You Might Think

So here’s today’s schizophrenic paradigm…I gave this a pile of thought while completing 3,582 hours of yard work this weekend. (Warning: the topic carries far more gravity than my sun burn issue.)

I adamantly believe the Virginia Tech tragedy is not–I repeat NOT–a sports story. I continually shake my head at the coverage it is getting in the sports world. Think about it…this is a profoundly human story having nothing to do three-point percentage, spring football, or earned run averages.

Having the agenda-pushing, doughnut-eating, egomaniacal ESPN Sports Reporters commenting on this tragedy is a little like having Paula Zahn or Wolf Blitzer commenting on the infield fly rule or the charge/block call. I’m tired of seeing it in the B or C section of the newspaper.

Similarly, the whole Don Imus flap is NOT a sports story. Never was. There’s so much wasted oxygen in the sports world it annoys me.

But the connundrum?

Anybody who debates the role of sports in society and its importance just doesn’t get it.


The ACC outlasted the CAA in a tight, defensive grind in the inaugural Commonwealth Collegiate Challenge game. The final score was somewhere around 141-136 and I think it is safe to say a good time was had by all.


~ by mglitos on April 23, 2007.

3 Responses to “You Might Think”

  1. The VT thing is not a sports story, I agree. But the reaction to it in the sports world certainly is. Just like it was with 9/11.

    I was going to use a reverse case of the Jackie Robinson story, but I don’t think it really would get at the heart of my point, nor be a fair comparison… but I think my drift is clear. And yours is clear in your conundrum – not to mention dead on.
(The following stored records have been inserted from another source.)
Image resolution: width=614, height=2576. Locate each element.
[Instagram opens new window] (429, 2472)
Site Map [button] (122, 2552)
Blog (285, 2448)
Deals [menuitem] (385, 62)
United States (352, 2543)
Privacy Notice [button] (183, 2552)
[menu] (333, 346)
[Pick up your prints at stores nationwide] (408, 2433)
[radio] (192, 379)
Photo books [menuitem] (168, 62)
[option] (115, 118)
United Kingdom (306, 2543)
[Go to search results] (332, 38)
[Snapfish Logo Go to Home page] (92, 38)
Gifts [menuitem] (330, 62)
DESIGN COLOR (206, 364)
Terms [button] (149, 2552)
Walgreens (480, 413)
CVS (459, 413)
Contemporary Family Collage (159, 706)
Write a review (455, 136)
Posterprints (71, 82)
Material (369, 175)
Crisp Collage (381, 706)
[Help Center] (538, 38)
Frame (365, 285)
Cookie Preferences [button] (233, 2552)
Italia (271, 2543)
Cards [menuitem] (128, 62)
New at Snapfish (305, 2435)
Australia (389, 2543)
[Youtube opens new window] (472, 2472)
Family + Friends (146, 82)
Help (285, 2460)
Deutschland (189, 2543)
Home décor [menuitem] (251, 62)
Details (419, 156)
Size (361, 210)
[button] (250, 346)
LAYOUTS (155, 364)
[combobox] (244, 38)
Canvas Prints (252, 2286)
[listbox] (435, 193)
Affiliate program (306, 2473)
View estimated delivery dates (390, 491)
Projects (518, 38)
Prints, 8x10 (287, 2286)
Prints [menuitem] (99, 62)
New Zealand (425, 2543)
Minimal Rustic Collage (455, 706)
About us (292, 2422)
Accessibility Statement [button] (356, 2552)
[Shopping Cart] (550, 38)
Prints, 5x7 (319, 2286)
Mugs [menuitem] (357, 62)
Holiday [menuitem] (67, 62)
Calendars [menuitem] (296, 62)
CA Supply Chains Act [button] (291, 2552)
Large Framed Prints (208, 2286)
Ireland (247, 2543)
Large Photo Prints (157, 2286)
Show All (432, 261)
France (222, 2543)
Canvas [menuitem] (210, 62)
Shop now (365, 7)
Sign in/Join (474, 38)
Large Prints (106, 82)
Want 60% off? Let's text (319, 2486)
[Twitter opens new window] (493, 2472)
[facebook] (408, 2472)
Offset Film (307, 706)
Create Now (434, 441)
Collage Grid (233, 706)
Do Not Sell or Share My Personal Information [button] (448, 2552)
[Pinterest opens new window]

    And I’m no ESPN apologist – they do what is in the interest of themselves and I hate how obvious it is – but people want to hear about how it affected sports and how sports affects the aftermath, plus all those cute stories about tributes in the sports world.

    NOW, the Imus thing has a sports connection, obviously, but was in no way a sports story, and was covered extensively in every other media outlet. That was overkill, even for ESPN.

    I’m curious to read the new ombudsman’s take on it.

    My 2 cents… as I eat pizza… while “working”.

  2. P.S. I stopped watching the sports reporters after Dick Schaap died, therefore I have no frame of reference for you comments on that group’s display.

  3. Meet Bill Conlin. Meet Mike Lupica.